Work required: Under this line are the records; write out word for word the part that begins at the line containing "Where should I click to: Open the Sale" and ends at the line containing "You are a computer-use agent. Screen", and no more.

Records shown:

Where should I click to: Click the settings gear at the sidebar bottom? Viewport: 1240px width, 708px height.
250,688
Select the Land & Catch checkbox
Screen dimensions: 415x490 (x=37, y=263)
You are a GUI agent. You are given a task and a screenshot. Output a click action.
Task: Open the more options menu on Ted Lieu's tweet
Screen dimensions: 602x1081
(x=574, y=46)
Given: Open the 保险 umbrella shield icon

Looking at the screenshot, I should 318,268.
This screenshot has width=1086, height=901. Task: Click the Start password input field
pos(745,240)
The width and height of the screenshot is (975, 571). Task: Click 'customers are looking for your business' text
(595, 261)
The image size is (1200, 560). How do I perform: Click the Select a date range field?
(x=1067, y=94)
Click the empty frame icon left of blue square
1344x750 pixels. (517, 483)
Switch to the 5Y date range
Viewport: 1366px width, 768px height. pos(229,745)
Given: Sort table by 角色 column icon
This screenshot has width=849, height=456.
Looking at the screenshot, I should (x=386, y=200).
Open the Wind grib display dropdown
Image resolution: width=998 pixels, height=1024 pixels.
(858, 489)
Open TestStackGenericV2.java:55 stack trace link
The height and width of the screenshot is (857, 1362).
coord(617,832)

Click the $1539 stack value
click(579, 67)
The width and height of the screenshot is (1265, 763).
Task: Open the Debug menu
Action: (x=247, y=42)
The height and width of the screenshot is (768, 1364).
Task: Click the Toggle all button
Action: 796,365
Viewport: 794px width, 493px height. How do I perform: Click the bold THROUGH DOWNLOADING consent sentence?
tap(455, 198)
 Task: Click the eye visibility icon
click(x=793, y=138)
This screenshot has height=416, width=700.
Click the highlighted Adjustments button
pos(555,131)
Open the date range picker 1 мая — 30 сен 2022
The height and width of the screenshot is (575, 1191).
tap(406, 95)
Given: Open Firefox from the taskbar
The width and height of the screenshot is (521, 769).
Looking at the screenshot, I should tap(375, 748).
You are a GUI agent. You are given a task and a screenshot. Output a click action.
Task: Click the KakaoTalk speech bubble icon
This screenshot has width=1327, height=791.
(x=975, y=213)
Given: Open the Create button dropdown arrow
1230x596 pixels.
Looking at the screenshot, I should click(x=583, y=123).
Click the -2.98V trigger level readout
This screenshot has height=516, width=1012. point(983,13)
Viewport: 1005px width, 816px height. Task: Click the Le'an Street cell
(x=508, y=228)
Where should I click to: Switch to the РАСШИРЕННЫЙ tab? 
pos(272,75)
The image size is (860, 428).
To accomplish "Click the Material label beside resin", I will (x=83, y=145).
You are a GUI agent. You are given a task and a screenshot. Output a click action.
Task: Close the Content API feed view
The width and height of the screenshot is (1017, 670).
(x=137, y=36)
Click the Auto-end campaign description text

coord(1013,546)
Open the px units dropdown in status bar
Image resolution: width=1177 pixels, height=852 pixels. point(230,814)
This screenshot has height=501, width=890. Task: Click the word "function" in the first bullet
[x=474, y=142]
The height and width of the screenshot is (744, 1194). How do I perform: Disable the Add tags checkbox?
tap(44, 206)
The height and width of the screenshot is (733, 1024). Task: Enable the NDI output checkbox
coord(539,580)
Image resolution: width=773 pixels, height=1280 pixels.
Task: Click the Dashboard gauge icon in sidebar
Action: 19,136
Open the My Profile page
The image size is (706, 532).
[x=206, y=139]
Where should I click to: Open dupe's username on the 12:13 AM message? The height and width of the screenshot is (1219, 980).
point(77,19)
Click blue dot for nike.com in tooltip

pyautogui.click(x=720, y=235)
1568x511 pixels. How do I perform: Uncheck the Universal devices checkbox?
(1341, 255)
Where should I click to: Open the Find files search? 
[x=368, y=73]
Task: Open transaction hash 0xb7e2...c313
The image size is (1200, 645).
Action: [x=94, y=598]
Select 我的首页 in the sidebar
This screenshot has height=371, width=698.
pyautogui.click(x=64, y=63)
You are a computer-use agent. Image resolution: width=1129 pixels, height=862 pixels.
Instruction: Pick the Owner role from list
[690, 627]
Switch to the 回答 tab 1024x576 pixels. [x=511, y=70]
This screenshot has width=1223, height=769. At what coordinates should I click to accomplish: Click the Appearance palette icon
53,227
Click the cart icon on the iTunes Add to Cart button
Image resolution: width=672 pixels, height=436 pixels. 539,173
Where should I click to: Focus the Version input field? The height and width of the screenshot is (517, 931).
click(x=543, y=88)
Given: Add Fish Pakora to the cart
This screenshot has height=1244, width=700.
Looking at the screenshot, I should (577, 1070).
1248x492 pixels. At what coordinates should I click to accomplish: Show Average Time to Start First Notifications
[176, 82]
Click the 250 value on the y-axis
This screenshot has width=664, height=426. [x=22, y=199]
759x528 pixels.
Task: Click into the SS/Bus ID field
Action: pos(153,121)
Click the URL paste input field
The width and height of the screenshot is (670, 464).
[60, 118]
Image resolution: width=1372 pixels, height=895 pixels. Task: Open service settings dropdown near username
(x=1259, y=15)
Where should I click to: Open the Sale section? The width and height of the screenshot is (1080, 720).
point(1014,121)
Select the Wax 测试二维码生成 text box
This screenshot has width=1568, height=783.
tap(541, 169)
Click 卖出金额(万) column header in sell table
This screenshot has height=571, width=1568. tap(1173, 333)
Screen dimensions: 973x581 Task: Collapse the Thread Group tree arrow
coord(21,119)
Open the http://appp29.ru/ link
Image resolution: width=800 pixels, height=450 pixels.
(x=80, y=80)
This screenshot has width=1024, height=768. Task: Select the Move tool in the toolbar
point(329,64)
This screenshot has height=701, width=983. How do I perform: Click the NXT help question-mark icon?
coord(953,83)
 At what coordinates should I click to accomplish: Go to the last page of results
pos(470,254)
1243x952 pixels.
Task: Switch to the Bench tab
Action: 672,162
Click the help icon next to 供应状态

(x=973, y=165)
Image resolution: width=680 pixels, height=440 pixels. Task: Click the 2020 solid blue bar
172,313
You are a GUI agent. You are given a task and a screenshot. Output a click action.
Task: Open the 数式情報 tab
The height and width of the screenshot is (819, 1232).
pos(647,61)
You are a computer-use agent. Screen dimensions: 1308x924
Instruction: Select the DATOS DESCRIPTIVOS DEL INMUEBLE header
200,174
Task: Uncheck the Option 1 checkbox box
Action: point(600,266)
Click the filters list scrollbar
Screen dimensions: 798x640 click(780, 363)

Output for this exercise:
Where should I click to: Open the Sale section? The width and height of the screenshot is (1080, 720).
point(1014,121)
Select the Wax 测试二维码生成 text box
This screenshot has width=1568, height=783.
tap(541, 169)
Click 卖出金额(万) column header in sell table
This screenshot has height=571, width=1568. tap(1173, 333)
Screen dimensions: 973x581 Task: Collapse the Thread Group tree arrow
coord(21,119)
Open the http://appp29.ru/ link
Image resolution: width=800 pixels, height=450 pixels.
(x=80, y=80)
This screenshot has width=1024, height=768. Task: Select the Move tool in the toolbar
point(329,64)
This screenshot has height=701, width=983. How do I perform: Click the NXT help question-mark icon?
coord(953,83)
 At what coordinates should I click to accomplish: Go to the last page of results
pos(470,254)
1243x952 pixels.
Task: Switch to the Bench tab
Action: 672,162
Click the help icon next to 供应状态

(x=973, y=165)
Image resolution: width=680 pixels, height=440 pixels. Task: Click the 2020 solid blue bar
172,313
You are a GUI agent. You are given a task and a screenshot. Output a click action.
Task: Open the 数式情報 tab
The height and width of the screenshot is (819, 1232).
pos(647,61)
You are a computer-use agent. Screen dimensions: 1308x924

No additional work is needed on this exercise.